Stored records:
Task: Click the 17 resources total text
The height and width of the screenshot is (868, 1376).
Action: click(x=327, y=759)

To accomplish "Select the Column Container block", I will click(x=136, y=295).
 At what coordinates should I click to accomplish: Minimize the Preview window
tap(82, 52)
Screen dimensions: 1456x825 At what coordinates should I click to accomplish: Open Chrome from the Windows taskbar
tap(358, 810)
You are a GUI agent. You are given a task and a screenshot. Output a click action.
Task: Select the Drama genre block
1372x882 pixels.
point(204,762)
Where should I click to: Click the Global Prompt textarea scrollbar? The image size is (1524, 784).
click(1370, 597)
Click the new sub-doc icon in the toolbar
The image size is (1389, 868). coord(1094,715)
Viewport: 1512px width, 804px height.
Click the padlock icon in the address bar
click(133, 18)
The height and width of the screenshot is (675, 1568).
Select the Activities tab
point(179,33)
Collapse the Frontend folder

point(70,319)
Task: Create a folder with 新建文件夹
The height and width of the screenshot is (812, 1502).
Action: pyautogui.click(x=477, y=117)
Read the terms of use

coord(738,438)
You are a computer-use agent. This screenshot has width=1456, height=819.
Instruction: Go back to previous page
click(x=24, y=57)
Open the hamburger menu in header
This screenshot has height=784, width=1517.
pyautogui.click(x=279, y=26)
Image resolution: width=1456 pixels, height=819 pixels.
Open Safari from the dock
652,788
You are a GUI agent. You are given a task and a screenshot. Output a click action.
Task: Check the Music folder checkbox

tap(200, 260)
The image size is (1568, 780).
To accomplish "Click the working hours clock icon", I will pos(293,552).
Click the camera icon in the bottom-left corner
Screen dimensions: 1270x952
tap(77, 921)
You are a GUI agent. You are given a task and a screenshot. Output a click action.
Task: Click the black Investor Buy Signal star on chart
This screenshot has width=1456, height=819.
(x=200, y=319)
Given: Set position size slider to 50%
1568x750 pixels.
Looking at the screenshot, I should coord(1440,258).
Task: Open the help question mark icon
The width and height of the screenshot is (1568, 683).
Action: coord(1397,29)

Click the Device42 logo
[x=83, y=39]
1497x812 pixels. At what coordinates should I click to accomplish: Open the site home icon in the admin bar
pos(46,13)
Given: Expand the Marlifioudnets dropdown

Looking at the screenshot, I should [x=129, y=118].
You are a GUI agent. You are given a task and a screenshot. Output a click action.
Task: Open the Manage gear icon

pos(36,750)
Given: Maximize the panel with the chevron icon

• _TASK DETAILS_
Every entry above must be reproduced exactly.

• _RESPONSE TO THE TASK_
Task: Click the 17 resources total text
The height and width of the screenshot is (868, 1376).
Action: click(x=327, y=759)

To accomplish "Select the Column Container block", I will click(x=136, y=295).
 At what coordinates should I click to accomplish: Minimize the Preview window
tap(82, 52)
Screen dimensions: 1456x825 At what coordinates should I click to accomplish: Open Chrome from the Windows taskbar
tap(358, 810)
You are a GUI agent. You are given a task and a screenshot. Output a click action.
Task: Select the Drama genre block
1372x882 pixels.
point(204,762)
Where should I click to: Click the Global Prompt textarea scrollbar? The image size is (1524, 784).
click(1370, 597)
Click the new sub-doc icon in the toolbar
The image size is (1389, 868). coord(1094,715)
Viewport: 1512px width, 804px height.
Click the padlock icon in the address bar
click(133, 18)
The height and width of the screenshot is (675, 1568).
Select the Activities tab
point(179,33)
Collapse the Frontend folder

point(70,319)
Task: Create a folder with 新建文件夹
The height and width of the screenshot is (812, 1502).
Action: pyautogui.click(x=477, y=117)
Read the terms of use

coord(738,438)
You are a computer-use agent. This screenshot has width=1456, height=819.
Instruction: Go back to previous page
click(x=24, y=57)
Open the hamburger menu in header
This screenshot has height=784, width=1517.
pyautogui.click(x=279, y=26)
Image resolution: width=1456 pixels, height=819 pixels.
Open Safari from the dock
652,788
You are a GUI agent. You are given a task and a screenshot. Output a click action.
Task: Check the Music folder checkbox

tap(200, 260)
The image size is (1568, 780).
To accomplish "Click the working hours clock icon", I will pos(293,552).
Click the camera icon in the bottom-left corner
Screen dimensions: 1270x952
tap(77, 921)
You are a GUI agent. You are given a task and a screenshot. Output a click action.
Task: Click the black Investor Buy Signal star on chart
This screenshot has width=1456, height=819.
(x=200, y=319)
Given: Set position size slider to 50%
1568x750 pixels.
Looking at the screenshot, I should coord(1440,258).
Task: Open the help question mark icon
The width and height of the screenshot is (1568, 683).
Action: coord(1397,29)

Click the Device42 logo
[x=83, y=39]
1497x812 pixels. At what coordinates should I click to accomplish: Open the site home icon in the admin bar
pos(46,13)
Given: Expand the Marlifioudnets dropdown

Looking at the screenshot, I should [x=129, y=118].
You are a GUI agent. You are given a task and a screenshot. Output a click action.
Task: Open the Manage gear icon

pos(36,750)
Given: Maximize the panel with the chevron icon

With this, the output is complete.